CLASP
The Centre for Linguistic Theory and Studies in Probability

Why the pond is not outside the frog? Grounding in contextual representations by neural language models

In this thesis, to build a multi-modal system for language generation and understanding, we study grounded neural language models. Literature in psychology informs us that spatial cognition involves different aspects of knowledge that include visual perception and human interaction with the world. This makes spatial descriptions a compelling case for the study of how spatial language is grounded in different kinds of knowledge. In six studies, we investigate what and how neural language models (NLM) encode spatial knowledge.
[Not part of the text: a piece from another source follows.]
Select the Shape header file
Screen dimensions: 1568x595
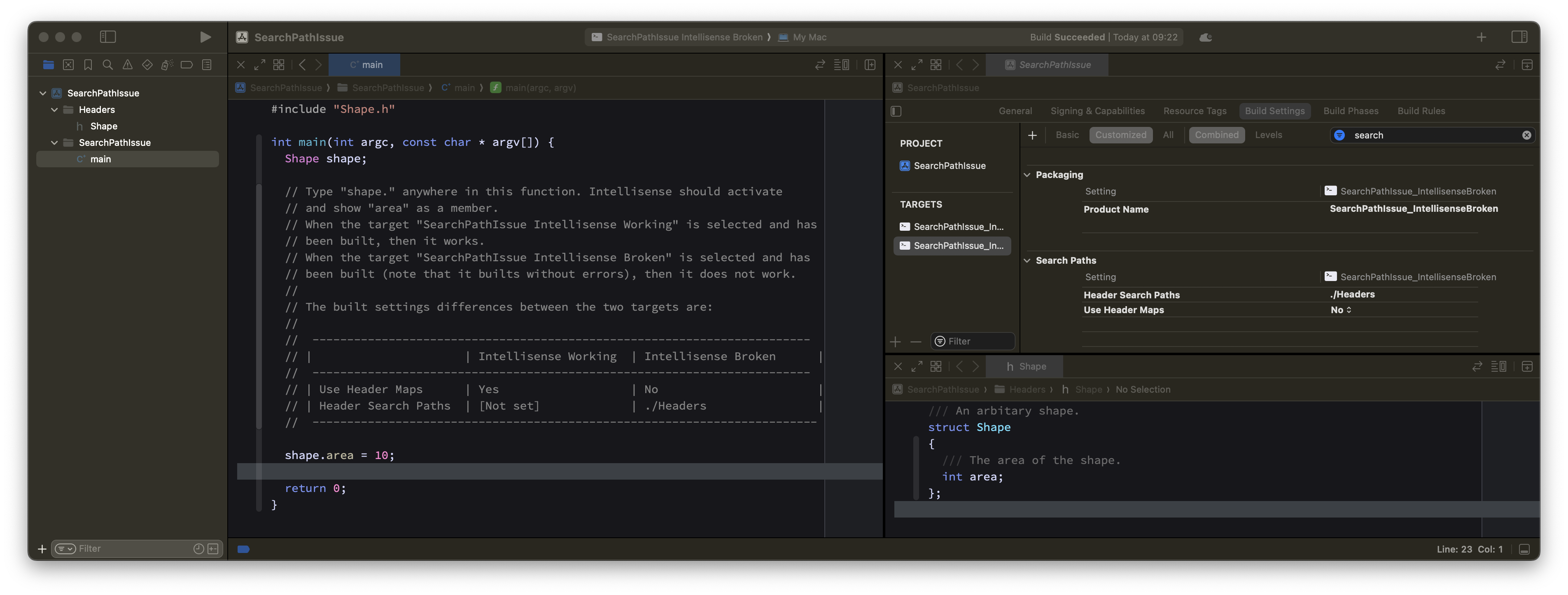[x=103, y=126]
In the first study, we ask if the language model has a systematic generalisation to learn the grounding on the unseen composition of representations. Then in the second study, we show the potentials in using uni-modal knowledge for detecting metaphors in adjective-nouns compositions. In the third study, we explore the traces of functional-geometric distinction of spatial relations in uni-modal NLM. This distinction is essential since the knowledge about object-specific relations are not grounded in the visible situation. Following that, in the fourth study, we inspect representations of spatial relations in a uni-modal NLM to understand how they capture the concept of space from the corpus. The predictability of grounding spatial relations from contextual embeddings is vital for the evaluation of grounding in multi-modal language models. In the fifth study, we try to evaluate the degree of grounding in language and vision with adaptive attentions. In the sixth study, we use adaptive attention to understand if and how additional bounding box geometric information could improve the generation of relational image descriptions.
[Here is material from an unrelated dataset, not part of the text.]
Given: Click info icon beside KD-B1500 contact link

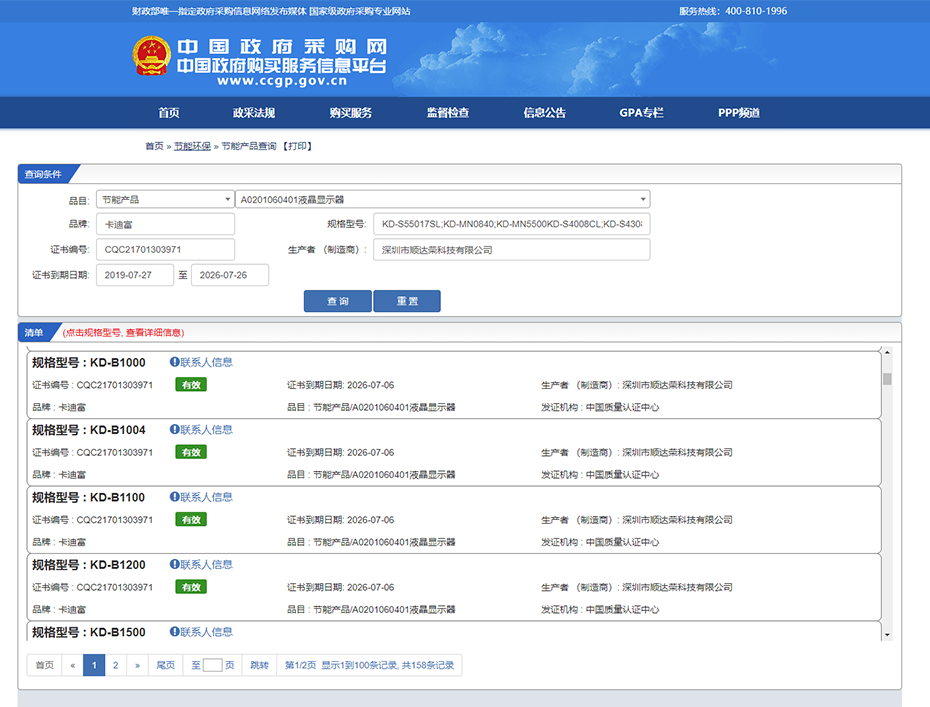Looking at the screenshot, I should [174, 632].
The primary argument of the thesis is that spatial expressions in natural language are not always grounded in direct interpretations of the locations. In a joint model of vision and language, the neural language model provides spatial knowledge that is contextualising the knowledge from visual repre-sentations about locations. The knowledge in the language model comes from locative expressions in the dataset used for the training task and is also shaped by the aspects of the model design.